VtoR is carrying a story
about Lively being "such a flop" as reported in The Economist. Whilst I've still not managed to use Lively, The Economist probably makes a fairly good case for it and, of course, supports
my earlier article about how underwhelmed I was with attempting to use and reading about Lively so I'm prone to support its findings.
However, the article goes on to ask if Second Life is dying based on precisely one statistic: the decline in premium account numbers. A quick look at
Second Life's economy graphs might well suggest the opposite is true. Monthly user hours, LindeX volumes, resident owned land mass, businesses showing positive monthly cash flow are all growing month on month. User concurrency is growing as well (although that is more in fits and starts as each new hard limit is reached). User-to-user transactions seem to show the only contrary indicator - a look at the history of Second Life might suggest why this has happened: there was a peak just before the gambling ban, then a fall, and a continuing fall with the banking ban. Then there is a resumption of the steady increase in user-to-user transactions although this is starting from a lower baseline.
The
economic statistics page says we bought 1996 new islands in July 2008 and we're going to be close to the same number by the end of August.
Perhaps this explains what is going on. You don't have to be a premium member to buy an island, nor to rent/lease/own land on an island.

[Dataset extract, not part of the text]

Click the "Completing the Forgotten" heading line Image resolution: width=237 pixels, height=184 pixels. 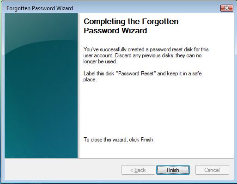point(131,21)
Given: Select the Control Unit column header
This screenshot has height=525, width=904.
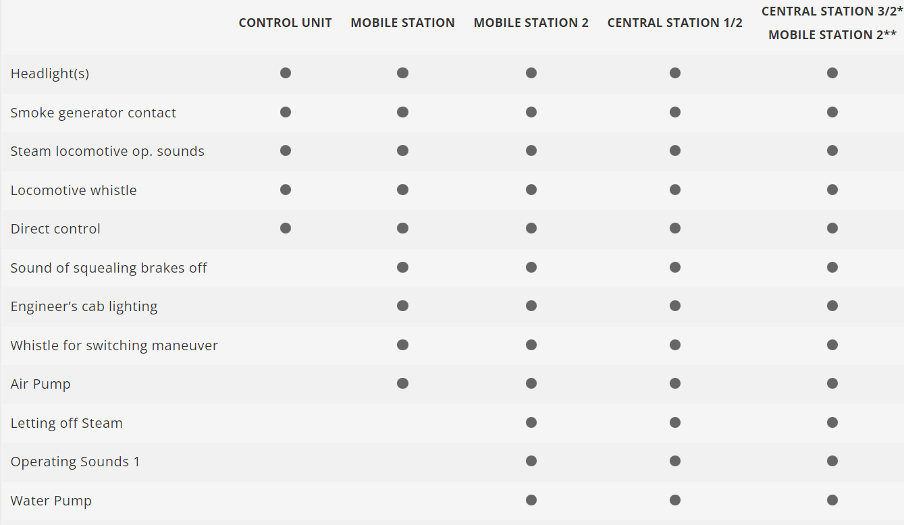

Demand for mainland land is continuing to stay low - that wouldn't have anything to do with the
recent changes to island prices making it much more attractive to buy an island and cheaper than ever to rent an island or land on an island too. Of course not. Second Life isn't cool, so we'll seize on one metric that proves our point and shout about how it says Second Life is dying rather than actually do any research.
To answer the questions I started with: the evidence isn't there to support the former. The latter isn't quite true, but it might be a matter of time - moribund indeed!